## [Task goal]
Take the line containing "The image size is (861, 391)." and all lines after it, through the end of the material, and repeat them exactly, pictures left out.

## [Material provided]
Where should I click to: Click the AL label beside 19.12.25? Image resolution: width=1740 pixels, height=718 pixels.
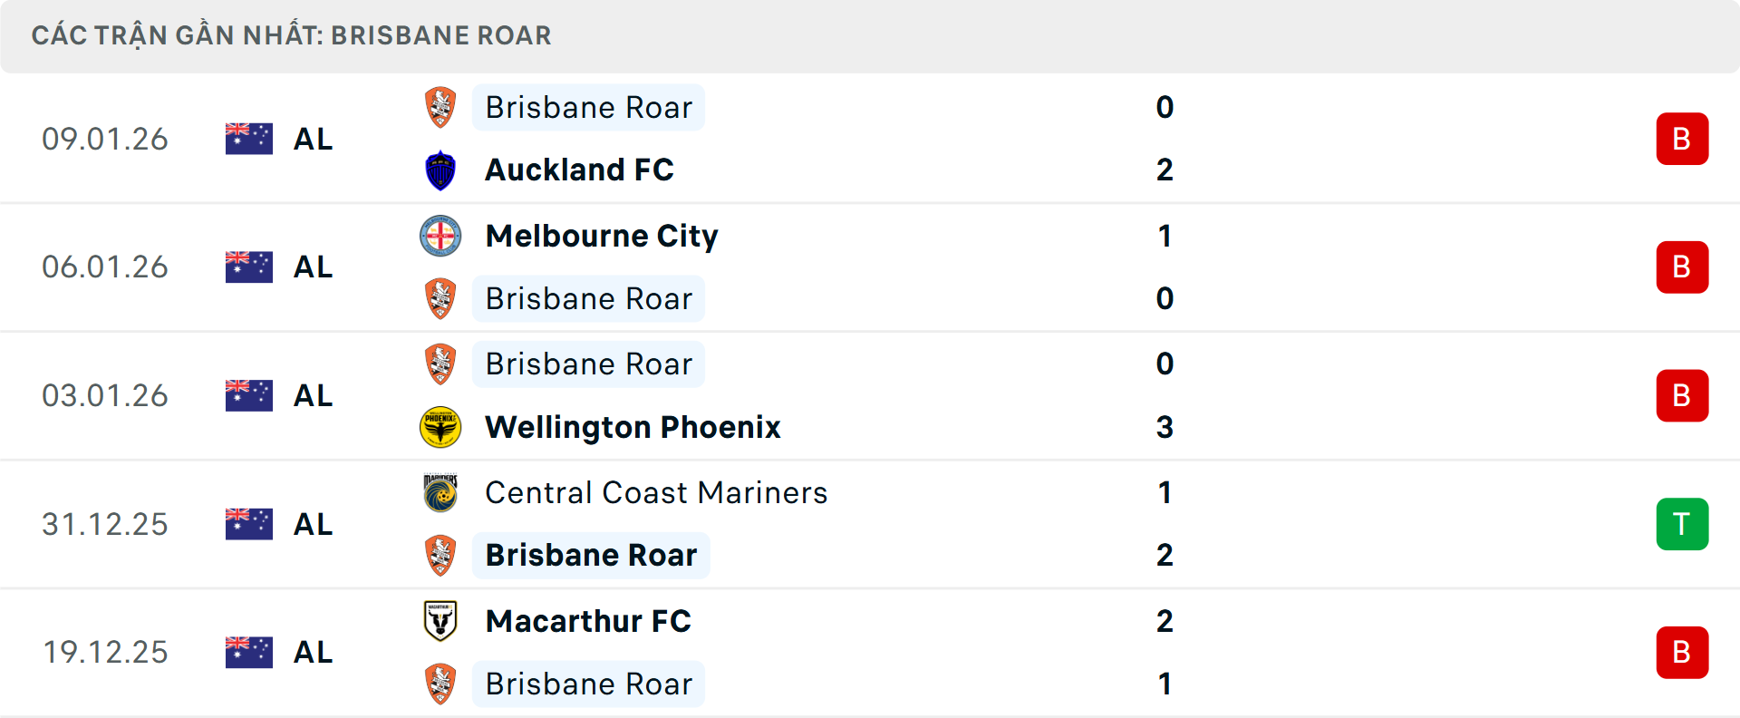click(313, 652)
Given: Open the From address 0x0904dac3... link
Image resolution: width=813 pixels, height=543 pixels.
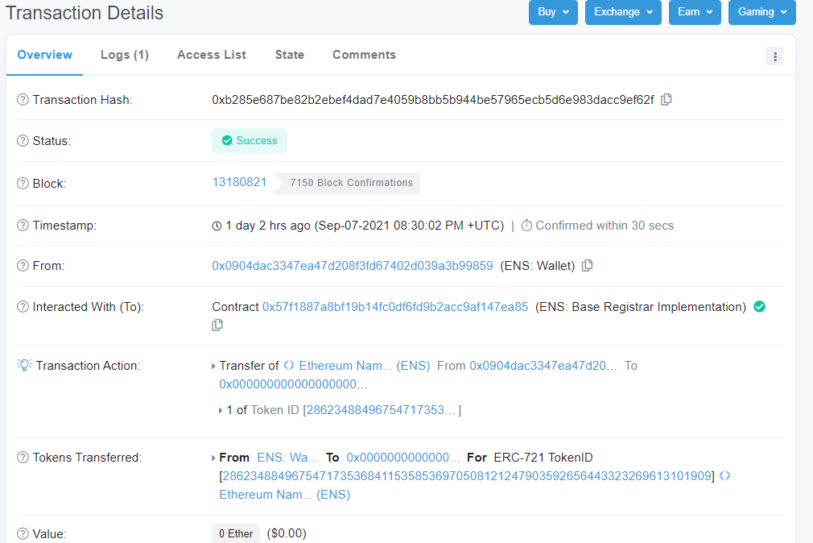Looking at the screenshot, I should coord(352,266).
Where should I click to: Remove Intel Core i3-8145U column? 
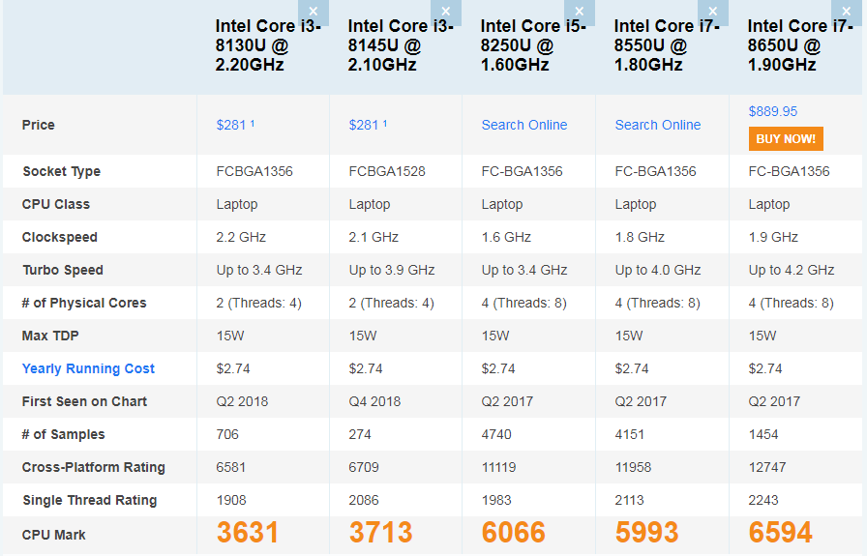pyautogui.click(x=446, y=13)
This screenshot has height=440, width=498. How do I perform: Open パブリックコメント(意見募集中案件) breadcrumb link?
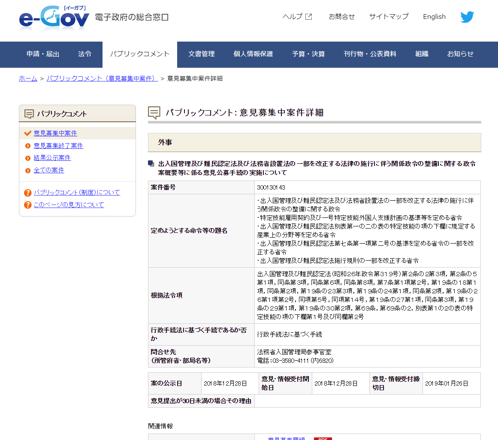(x=102, y=78)
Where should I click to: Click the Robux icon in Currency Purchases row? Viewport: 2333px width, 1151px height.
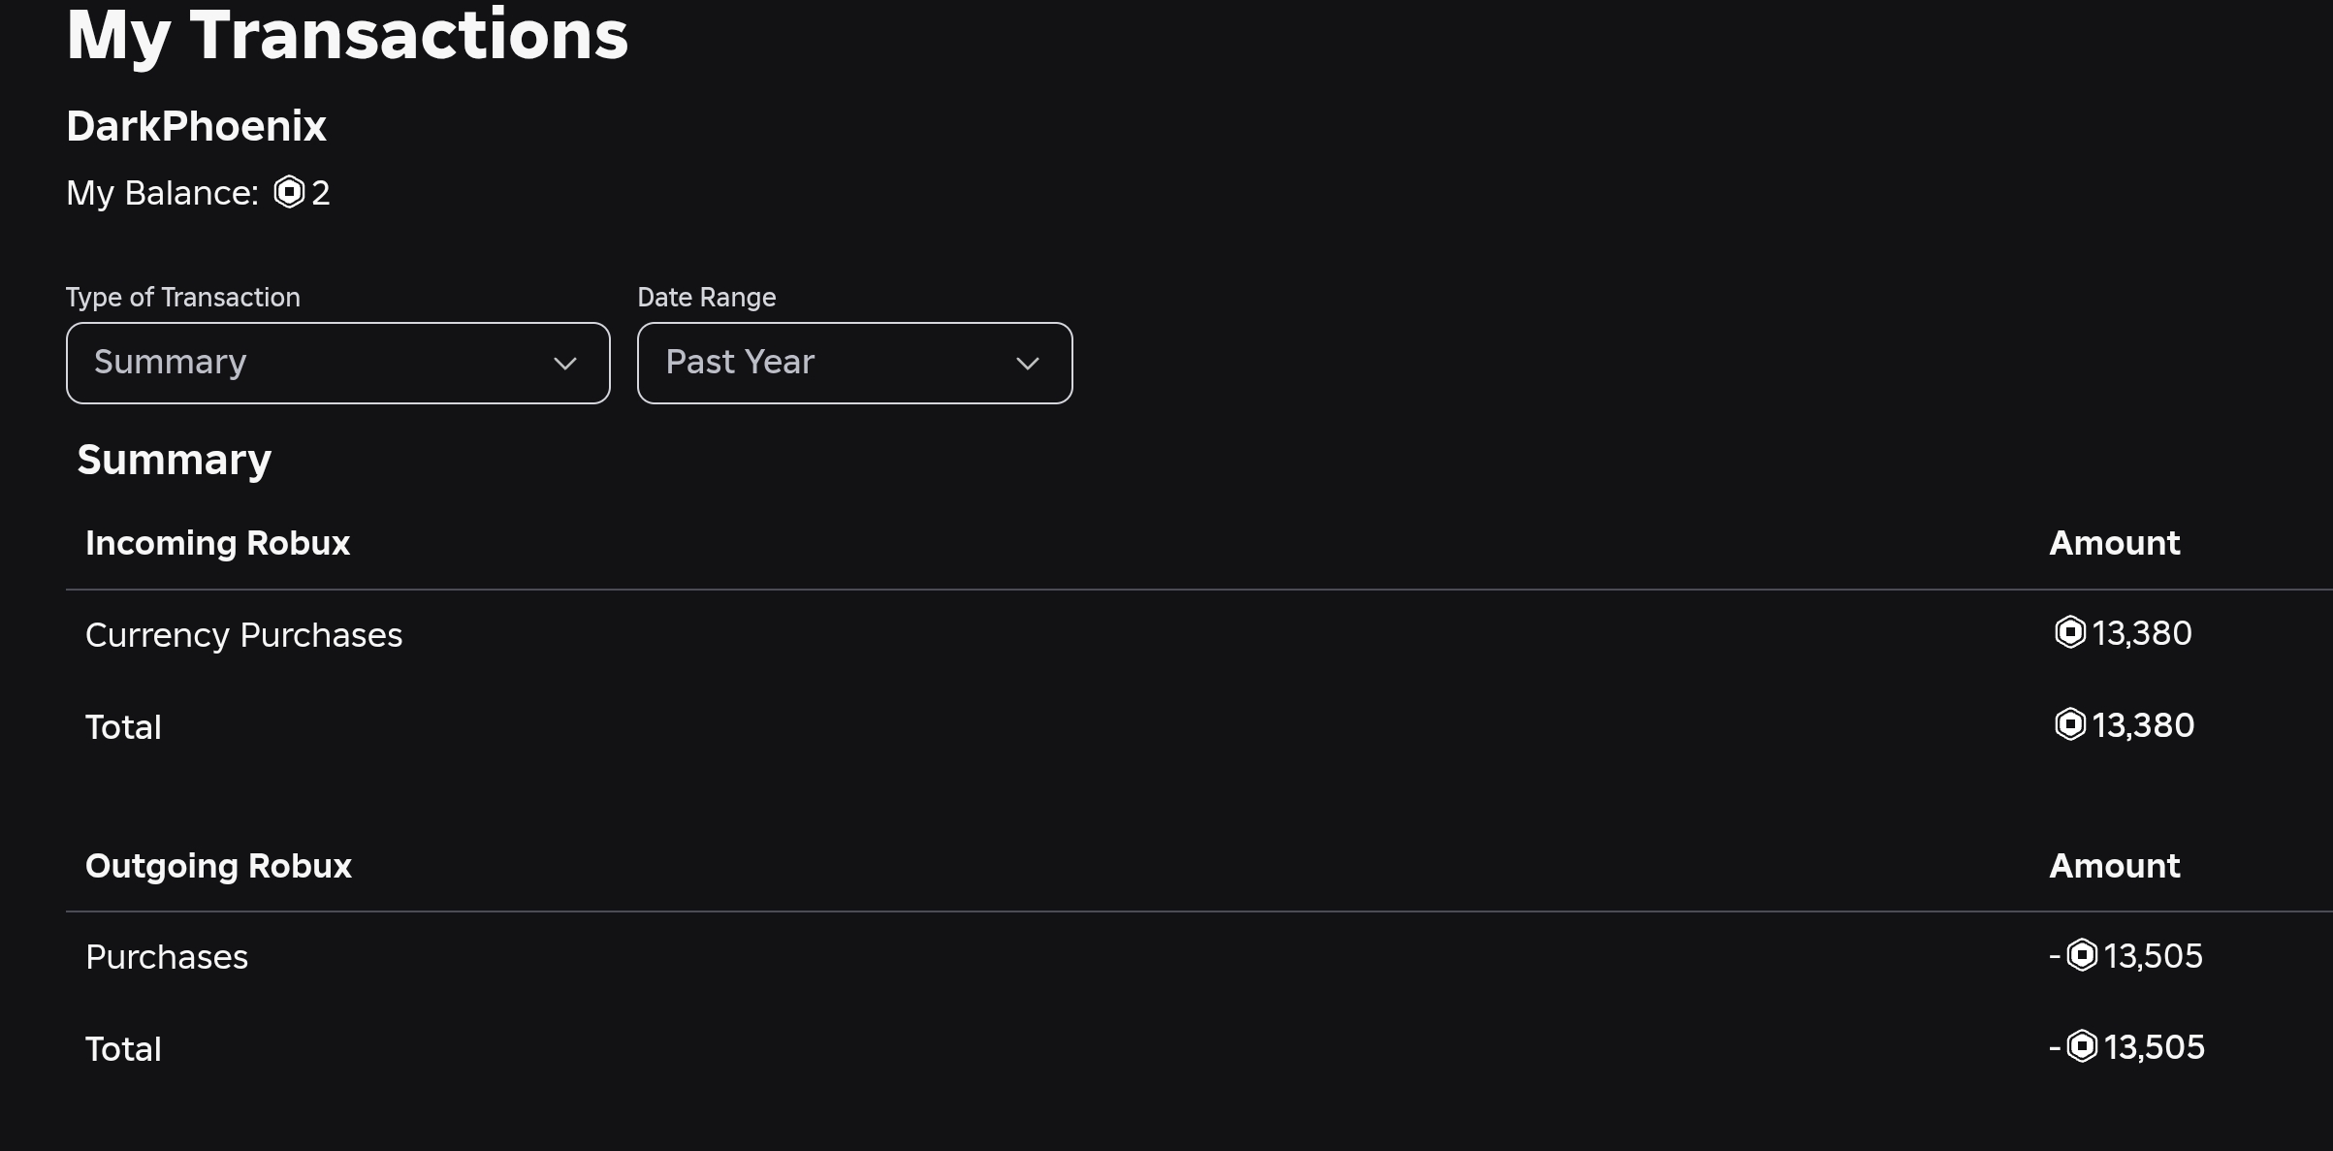click(x=2069, y=633)
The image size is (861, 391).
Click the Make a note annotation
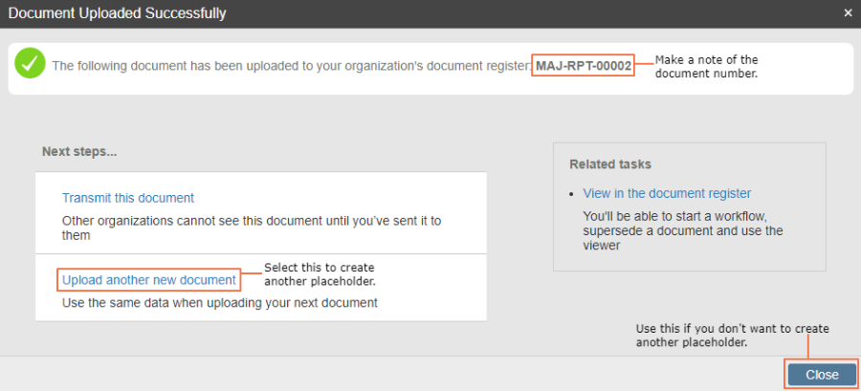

## [Exercise solution]
The image size is (861, 391).
Click the Make a note annotation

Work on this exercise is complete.